Dancing onto the stage in a conga line with bells on their ankles, Mathias Reumert, David Hildebrant and Mathias Friis-Hansen greeted us with the slightly wicked smiles of teenagers who had amassed a giant collection of objects that make a lot of noise -- but organized noise; in fact, so organized that it seemed like a polished, tightly choreographed cabaret show and not any adolescent impulse to explode stuff for shock value.
With personality, wit, energy and lots of style, Pace took the audience on a surprise detour from the usual esoteric banging on cans to a show of almost balletic beauty and wonder. Who would have thought that drummers, other than gung-ho marching bands at football half-time, could design a dazzling dance-like percussion escapade that had as much potential for vivid visual life as for volume meltdown?

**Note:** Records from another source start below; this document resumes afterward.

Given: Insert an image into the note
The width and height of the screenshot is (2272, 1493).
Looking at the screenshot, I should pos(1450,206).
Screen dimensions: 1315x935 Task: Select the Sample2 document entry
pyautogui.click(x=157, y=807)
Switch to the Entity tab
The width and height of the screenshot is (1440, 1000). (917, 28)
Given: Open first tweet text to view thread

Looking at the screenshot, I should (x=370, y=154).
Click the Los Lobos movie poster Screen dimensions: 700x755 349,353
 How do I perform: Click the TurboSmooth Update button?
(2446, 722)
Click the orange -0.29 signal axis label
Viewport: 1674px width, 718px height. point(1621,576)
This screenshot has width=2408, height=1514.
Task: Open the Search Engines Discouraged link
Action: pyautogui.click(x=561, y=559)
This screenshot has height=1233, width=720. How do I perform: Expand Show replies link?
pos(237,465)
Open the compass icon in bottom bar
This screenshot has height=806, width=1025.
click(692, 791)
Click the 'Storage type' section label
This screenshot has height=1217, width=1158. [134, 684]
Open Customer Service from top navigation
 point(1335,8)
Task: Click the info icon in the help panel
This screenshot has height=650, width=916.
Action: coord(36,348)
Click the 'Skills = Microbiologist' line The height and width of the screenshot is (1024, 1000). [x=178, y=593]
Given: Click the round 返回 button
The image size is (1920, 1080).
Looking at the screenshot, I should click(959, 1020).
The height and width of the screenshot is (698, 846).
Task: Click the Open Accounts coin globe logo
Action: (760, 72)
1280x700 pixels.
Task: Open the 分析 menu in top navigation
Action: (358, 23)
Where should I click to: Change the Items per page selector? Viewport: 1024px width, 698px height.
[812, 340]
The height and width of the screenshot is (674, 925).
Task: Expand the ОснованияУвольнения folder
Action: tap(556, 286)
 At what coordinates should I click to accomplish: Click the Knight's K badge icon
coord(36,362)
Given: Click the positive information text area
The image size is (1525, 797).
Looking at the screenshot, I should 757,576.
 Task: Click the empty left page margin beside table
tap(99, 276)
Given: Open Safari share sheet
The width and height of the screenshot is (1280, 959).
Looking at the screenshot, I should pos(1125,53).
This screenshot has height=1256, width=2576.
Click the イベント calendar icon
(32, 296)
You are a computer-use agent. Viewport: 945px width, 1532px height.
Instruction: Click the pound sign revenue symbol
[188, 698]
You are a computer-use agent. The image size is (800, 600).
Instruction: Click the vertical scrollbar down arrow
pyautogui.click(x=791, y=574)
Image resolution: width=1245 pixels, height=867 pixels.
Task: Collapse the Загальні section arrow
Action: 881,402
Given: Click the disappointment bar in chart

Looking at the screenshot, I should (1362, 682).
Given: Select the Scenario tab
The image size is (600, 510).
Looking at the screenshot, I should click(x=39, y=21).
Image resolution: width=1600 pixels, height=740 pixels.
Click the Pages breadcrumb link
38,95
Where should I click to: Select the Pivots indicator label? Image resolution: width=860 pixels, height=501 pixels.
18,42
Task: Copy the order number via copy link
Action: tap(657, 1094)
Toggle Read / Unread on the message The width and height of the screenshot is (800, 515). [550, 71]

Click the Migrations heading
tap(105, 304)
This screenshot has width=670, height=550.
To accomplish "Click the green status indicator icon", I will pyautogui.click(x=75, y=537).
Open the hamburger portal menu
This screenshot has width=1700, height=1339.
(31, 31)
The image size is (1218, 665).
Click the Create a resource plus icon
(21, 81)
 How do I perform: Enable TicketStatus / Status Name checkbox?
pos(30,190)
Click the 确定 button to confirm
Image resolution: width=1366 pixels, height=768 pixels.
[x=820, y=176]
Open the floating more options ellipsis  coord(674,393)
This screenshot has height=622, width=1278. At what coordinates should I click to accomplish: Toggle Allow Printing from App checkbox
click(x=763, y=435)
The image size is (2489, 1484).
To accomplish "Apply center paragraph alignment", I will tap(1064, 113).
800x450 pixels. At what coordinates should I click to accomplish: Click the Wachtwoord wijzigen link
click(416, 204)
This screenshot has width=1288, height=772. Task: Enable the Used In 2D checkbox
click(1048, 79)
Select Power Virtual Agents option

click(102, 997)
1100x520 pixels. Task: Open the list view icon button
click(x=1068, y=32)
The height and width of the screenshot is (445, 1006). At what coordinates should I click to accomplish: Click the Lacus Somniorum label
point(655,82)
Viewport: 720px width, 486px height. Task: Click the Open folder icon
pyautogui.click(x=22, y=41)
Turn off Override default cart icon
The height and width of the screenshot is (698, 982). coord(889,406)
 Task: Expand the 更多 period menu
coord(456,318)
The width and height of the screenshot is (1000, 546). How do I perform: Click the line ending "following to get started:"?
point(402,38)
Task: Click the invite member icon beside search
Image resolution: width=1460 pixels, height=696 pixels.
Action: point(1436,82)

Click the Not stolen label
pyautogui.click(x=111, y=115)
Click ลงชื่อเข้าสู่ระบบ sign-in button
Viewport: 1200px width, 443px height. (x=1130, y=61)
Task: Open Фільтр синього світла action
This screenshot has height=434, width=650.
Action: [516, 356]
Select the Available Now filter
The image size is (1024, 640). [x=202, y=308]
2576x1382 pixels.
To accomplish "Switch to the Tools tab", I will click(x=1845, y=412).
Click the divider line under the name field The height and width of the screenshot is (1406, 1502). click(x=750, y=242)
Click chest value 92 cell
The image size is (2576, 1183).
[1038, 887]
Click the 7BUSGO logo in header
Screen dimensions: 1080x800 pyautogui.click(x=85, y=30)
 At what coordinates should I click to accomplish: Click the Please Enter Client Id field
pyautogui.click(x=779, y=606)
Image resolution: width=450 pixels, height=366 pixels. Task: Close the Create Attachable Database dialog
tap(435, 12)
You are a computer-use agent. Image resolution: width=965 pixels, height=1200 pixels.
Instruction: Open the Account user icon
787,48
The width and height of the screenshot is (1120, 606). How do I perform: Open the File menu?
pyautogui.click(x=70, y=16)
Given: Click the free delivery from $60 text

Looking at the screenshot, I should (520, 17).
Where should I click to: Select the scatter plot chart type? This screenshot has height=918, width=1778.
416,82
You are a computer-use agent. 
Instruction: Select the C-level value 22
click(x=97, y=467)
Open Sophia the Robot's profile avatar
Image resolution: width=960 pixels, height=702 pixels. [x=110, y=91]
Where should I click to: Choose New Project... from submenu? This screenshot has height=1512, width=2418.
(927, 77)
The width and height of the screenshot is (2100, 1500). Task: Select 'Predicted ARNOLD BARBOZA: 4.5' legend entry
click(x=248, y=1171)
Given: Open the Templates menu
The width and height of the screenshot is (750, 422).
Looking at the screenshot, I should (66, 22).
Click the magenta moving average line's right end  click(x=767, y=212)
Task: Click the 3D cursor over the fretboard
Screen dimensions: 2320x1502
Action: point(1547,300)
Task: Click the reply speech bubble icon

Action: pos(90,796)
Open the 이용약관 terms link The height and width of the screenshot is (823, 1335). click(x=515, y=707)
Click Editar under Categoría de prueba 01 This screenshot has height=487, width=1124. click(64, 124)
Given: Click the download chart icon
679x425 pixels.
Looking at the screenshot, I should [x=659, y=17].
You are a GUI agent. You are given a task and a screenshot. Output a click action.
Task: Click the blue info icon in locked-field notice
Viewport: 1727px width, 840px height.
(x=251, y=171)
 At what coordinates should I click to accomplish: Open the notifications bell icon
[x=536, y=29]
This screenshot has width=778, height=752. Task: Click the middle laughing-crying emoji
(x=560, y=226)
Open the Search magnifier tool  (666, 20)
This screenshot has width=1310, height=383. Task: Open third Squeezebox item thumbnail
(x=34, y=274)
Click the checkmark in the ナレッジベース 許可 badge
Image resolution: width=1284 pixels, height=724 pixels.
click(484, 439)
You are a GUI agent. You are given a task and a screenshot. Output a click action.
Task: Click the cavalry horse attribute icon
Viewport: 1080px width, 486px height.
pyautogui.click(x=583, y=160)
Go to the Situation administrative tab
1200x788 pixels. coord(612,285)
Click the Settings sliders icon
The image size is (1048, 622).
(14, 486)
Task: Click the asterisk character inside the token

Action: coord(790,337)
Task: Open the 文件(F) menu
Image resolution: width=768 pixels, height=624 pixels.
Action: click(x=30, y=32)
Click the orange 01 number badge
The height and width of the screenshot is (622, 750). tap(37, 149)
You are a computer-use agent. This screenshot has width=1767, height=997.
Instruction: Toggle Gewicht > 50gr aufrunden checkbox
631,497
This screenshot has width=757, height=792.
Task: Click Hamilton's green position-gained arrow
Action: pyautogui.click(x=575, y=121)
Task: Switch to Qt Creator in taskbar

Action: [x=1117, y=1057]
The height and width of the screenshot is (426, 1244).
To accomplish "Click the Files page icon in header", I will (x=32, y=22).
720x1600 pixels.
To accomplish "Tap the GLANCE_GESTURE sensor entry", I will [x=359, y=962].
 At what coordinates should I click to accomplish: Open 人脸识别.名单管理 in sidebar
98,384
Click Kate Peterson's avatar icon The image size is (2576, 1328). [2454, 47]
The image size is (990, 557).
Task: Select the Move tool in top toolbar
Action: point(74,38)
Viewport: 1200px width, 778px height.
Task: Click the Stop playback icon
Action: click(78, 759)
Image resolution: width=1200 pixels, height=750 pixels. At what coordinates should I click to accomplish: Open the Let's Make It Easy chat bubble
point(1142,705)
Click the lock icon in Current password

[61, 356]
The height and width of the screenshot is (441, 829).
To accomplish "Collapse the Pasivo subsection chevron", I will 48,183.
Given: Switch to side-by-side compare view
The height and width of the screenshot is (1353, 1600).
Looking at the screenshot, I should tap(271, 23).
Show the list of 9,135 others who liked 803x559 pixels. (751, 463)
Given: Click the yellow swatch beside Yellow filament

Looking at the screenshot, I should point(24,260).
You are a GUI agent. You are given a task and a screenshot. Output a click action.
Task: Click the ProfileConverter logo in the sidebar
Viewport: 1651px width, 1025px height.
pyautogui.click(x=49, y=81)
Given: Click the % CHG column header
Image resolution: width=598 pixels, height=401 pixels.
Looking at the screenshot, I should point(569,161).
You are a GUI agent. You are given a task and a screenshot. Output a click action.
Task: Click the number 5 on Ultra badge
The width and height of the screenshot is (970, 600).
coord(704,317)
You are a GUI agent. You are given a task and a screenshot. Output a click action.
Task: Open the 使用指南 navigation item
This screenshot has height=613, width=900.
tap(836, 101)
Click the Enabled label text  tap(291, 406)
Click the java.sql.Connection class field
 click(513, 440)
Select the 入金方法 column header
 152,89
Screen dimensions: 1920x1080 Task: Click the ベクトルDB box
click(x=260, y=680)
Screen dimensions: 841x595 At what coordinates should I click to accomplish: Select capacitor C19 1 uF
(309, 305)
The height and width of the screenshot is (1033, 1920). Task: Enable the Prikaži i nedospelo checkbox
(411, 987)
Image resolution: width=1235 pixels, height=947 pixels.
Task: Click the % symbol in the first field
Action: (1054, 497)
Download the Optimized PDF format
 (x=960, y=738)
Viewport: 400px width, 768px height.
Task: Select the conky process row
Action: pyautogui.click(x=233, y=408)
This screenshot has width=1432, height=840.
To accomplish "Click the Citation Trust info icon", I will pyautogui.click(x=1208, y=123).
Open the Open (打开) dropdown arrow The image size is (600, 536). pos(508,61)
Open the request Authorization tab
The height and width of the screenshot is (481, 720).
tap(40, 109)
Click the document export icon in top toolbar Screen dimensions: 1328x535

These three virtuosos smiled, joked and pranced their way through 11 compositions, nine of which were their own and two their arrangements of other composers’ music.
Of the latter, their sublime treatment of David Samuels and Dave Friedman’s “Carousel” bathed us with waves of blissful sound from the marimba and xylophone in a luminous jazz setting; Hildebrant’s arrangement of Astor Piazzolla’s “Libertango” used the African kalimba on a loop pedal to create a haunting atmosphere. The electronic tracks from Dub Tractor and Opiate provided the bass undercurrents for Pace’s own “Shade,” “Stengade” and “Tunnel,” which used such instruments as the Korean taiko drum, a Balinese kul-kul (wooden drum with a long slit on the top), a log drum, sandpaper and chains in addition to the standard battery.
Friis-Hansen’s “Afrodite” used a series of wooden pipes perched on a long box to give a distinctly African sound; “Klapperen” used their hands -- clapping, but in unexpected ways, which included a hand-pile, clapping each other’s hands and well-timed humorous vocal sounds; and Reumert’s “Fabriccio” involved marching around a large drum set while each player kept up the same patterns while marching. The final hit of this kinetic action left them all bobbling in place like an aftershock. The group’s “Salamanca” was a vibrant almost volcanic piece, supremely muscular -- more like gymnastics. It gave the group a robust workout and gave the audience not only all the excitement a collective fortissimo can muster but all the compelling magnetism any work of art, through its exploitation of dynamic range and emotional expressiveness, can hope to offer. In Pace’s case, the added entertainment value was the icing on the cake. They go for the gold and win. I look forward to seeing and hearing what they cook up for the future.
The next concert in the Borusan New Series is on Jan. 12 with the Esbjerg Ensemble from Denmark. Don’t miss it.